→ AIM OF THE EXERCISE
Beginning with the line that contains "This screenshot has height=870, width=1372.", transcribe every line through the end of the entries exactly as written, and reproduce nothing else.

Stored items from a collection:
↓

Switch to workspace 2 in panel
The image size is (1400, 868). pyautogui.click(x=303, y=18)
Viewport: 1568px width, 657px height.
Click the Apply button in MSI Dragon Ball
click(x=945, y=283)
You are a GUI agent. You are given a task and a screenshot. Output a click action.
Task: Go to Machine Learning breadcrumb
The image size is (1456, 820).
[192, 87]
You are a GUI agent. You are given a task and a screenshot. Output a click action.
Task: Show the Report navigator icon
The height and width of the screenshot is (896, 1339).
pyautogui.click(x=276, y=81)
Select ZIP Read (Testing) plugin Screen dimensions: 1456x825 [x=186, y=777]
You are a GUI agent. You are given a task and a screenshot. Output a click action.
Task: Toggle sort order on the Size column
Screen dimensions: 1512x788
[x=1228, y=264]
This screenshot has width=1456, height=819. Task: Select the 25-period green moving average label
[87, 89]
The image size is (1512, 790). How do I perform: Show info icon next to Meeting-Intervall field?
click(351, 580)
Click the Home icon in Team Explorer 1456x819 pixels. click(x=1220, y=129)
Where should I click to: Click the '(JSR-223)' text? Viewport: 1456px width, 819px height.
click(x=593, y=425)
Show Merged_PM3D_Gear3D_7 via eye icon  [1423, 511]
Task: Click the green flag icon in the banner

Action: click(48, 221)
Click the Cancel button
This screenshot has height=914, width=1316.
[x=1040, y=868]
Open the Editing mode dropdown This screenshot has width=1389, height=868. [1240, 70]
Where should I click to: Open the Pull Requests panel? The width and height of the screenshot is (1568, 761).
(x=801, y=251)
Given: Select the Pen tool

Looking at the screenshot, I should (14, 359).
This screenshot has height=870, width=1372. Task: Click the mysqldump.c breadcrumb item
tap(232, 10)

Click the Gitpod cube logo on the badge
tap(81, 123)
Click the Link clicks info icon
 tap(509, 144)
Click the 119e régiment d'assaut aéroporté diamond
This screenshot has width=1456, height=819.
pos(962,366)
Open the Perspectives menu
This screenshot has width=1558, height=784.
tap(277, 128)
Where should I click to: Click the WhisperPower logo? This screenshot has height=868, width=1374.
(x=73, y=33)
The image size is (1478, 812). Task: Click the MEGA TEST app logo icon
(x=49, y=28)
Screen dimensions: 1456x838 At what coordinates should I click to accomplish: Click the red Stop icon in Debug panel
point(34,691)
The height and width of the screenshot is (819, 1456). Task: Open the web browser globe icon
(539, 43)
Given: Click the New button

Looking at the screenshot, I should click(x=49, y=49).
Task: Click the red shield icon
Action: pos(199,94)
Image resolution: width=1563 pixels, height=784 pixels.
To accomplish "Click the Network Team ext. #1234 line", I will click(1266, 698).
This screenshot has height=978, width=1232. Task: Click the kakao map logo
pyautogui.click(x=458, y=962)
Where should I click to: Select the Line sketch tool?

↑

→ RESPONSE FOR THIS EXERCISE
This screenshot has height=870, width=1372. Task: Click the mysqldump.c breadcrumb item
tap(232, 10)

Click the Gitpod cube logo on the badge
tap(81, 123)
Click the Link clicks info icon
 tap(509, 144)
Click the 119e régiment d'assaut aéroporté diamond
This screenshot has width=1456, height=819.
pos(962,366)
Open the Perspectives menu
This screenshot has width=1558, height=784.
tap(277, 128)
Where should I click to: Click the WhisperPower logo? This screenshot has height=868, width=1374.
(x=73, y=33)
The image size is (1478, 812). Task: Click the MEGA TEST app logo icon
(x=49, y=28)
Screen dimensions: 1456x838 At what coordinates should I click to accomplish: Click the red Stop icon in Debug panel
point(34,691)
The height and width of the screenshot is (819, 1456). Task: Open the web browser globe icon
(539, 43)
Given: Click the New button

Looking at the screenshot, I should click(x=49, y=49).
Task: Click the red shield icon
Action: pos(199,94)
Image resolution: width=1563 pixels, height=784 pixels.
To accomplish "Click the Network Team ext. #1234 line", I will click(1266, 698).
This screenshot has height=978, width=1232. Task: Click the kakao map logo
pyautogui.click(x=458, y=962)
Where should I click to: Select the Line sketch tool?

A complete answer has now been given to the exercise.